N-(3-oxododecanoyl)-l-homoserine lactone modulates mitochondrial function and suppresses proliferation in intestinal goblet cells.

ABSTRACT

AIMS: The quorum-sensing molecule N­(3­oxododecanoyl)­l­homoserine lactone (C12-HSL), produced by the Gram negative human pathogenic bacterium Pseudomonas aeruginosa, modulates mammalian cell behavior. Our previous findings suggested that C12-HSL rapidly decreases viability and induces apoptosis in LS174T goblet cells. MAIN METHODS: In this study, the effects of 100 µM C12-HSL on mitochondrial function and cell proliferation in LS174T cells treated for 4 h were evaluated by real-time PCR, enzyme-linked immunosorbent assay (ELISA) and flow cytometry. KEY FINDINGS: The results showed that the activities of mitochondrial respiratory chain complexes IV and V were significantly increased (P < 0.05) in LS174T cells after C12-HSL treatment, with elevated intracellular ATP generation (P < 0.05).
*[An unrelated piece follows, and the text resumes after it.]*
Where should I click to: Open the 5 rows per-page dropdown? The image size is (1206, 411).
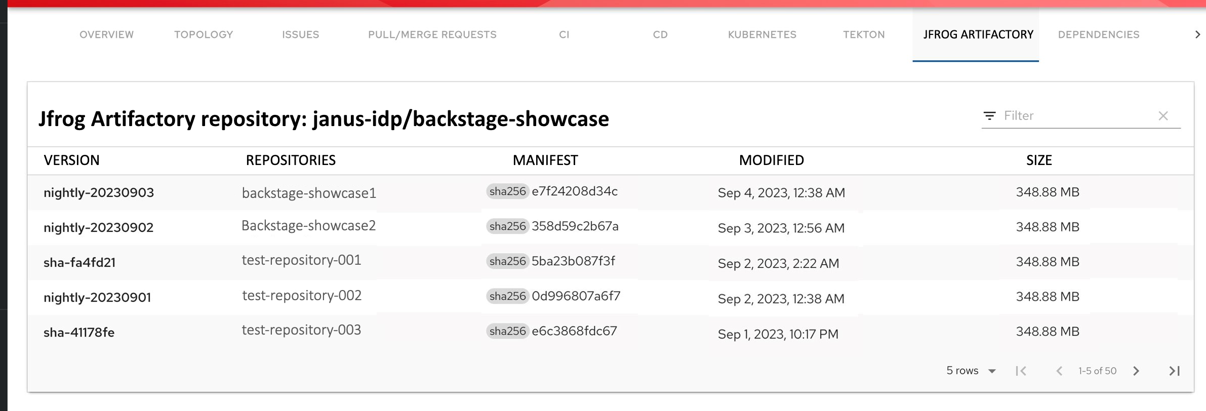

Flow cytometry analysis revealed significantly increased intracellular Ca2+ levels (P < 0.05), as well as disrupted mitochondrial activity and cell cycle arrest upon C12-HSL treatment. Apoptosis and cell proliferation related genes showed markedly altered expression levels (P < 0.05) in LS174T cells after C12-HSL treatment. Moreover, the paraoxonase 2 (PON2) inhibitor TQ416 (1 µM) remarkably reversed the above C12-HSL associated effects in LS174T cells. SIGNIFICANCE: These findings indicated that C12-HSL alters mitochondrial energy production and function, and inhibits cell proliferation in LS174T cells, with PON2 involvement.